__Task goal__.
Retype only what runs from the line with "The width and" through the end of the entries, exactly and in full, but omit any picture you find.

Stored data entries
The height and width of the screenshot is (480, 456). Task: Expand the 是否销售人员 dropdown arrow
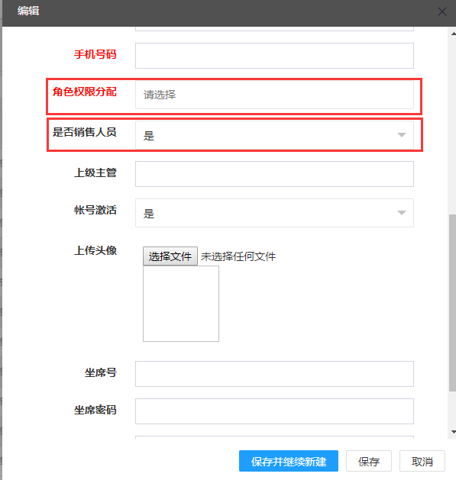[x=402, y=135]
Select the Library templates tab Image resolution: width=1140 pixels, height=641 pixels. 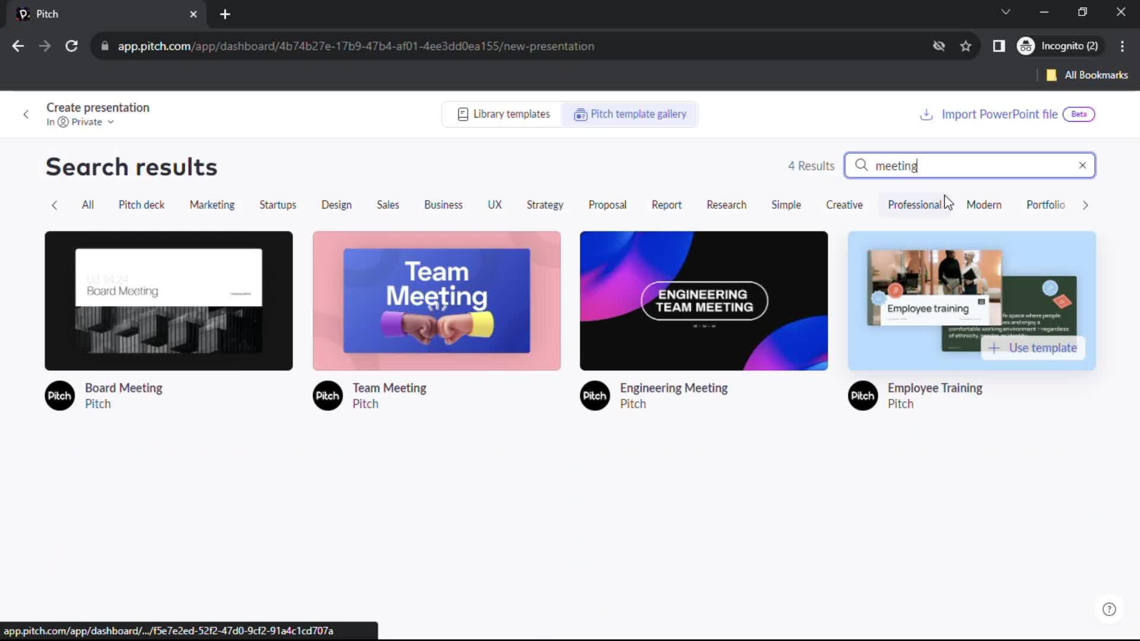pos(504,113)
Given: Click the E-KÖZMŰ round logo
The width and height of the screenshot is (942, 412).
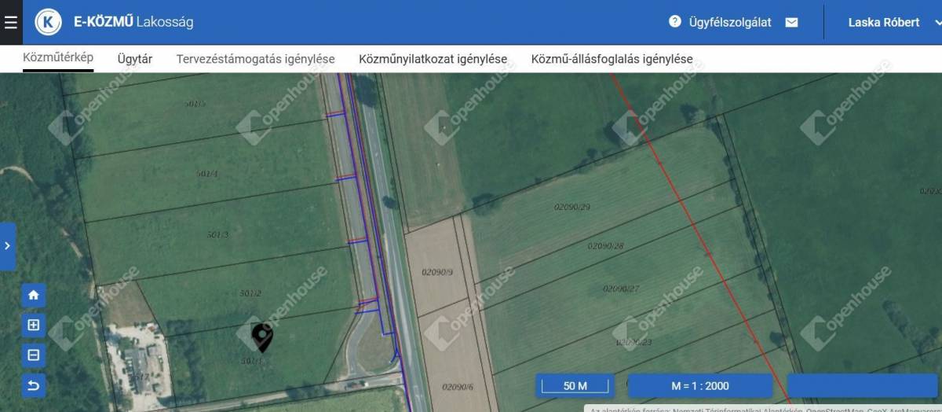Looking at the screenshot, I should 49,22.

__Solved problem__.
The width and height of the screenshot is (942, 412).
Looking at the screenshot, I should 49,22.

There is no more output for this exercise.